In 1998, oversight of the remaining Cheatham Annex facility was shifted to the adjacent Naval Weapons Station Yorktown. In 2000, a portion of the Cheatham Annex complex was designated by the U.S. Environmental Protection Agency as a Superfund cleanup site.

== Legacy ==

As of 2007, the remaining portion of the site of the lost town of Penniman on the Cheatham Annex property is bordered to the northwest by Camp Peary, which is reportedly a Central Intelligence Agency (CIA) training facility often referred as "The Farm." In circumstances similar to the acquisition of Penniman, the government takeover of the land into a military facility consumed two other towns, Magruder, and Bigler's Mill. Their populations were relocated and parts of the villages were redeveloped. Access to all these areas is restricted.
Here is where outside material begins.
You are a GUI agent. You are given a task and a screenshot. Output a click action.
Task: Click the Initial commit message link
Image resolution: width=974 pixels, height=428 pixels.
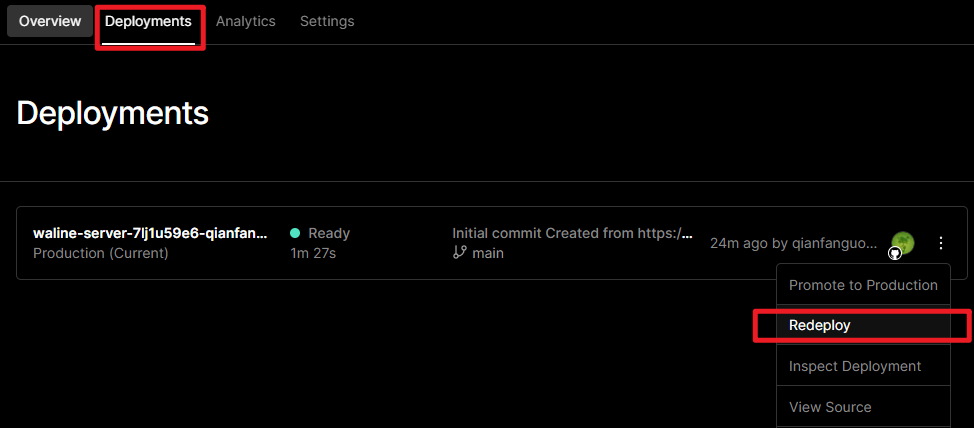(x=572, y=233)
To the south of the military reservations, extending from State Route 199 just north of Interstate 64 toward Williamsburg, Penniman Road still largely follows the northern portion of the Old Williamsburg Road which led from Yorktown to the old colonial capital city. It passes through the Naval Weapons Station and Cheatham Annex property. Near Fort Magruder, the centerpiece of the Williamsburg Line of defensive works during the American Civil War, Penniman Road forms a border of James City and York counties, crossing the much newer Merrimack Trail as it winds its way into the city limits of Williamsburg, ending near Second Street and Page Street.

== Sources ==

=== Sources ===
- McCartney, Martha W. (1977) James City County: Keystone of the Commonwealth; James City County, Virginia; Donning and Company; ISBN 0-89865-999-X
- Bradley M. McDonald, Kenneth E. Stuck, and Kathleen J. Bragdon, "Cast Down Your Bucket Where You Are": An Ethnohistorical Study of the African-American Community on the Lands of the Yorktown Naval Weapons Station, 1865–1918, 1992. William and Mary College Occasional Papers in Archaeology, full text online at HathiTrust.
In 2017, a definitive history of Penniman, carefully researched and fully illustrated, was published by Rosemary Thornton: Penniman: Virginia's Own Ghost City, (Portsmouth, VA: Gentle Beam Publications).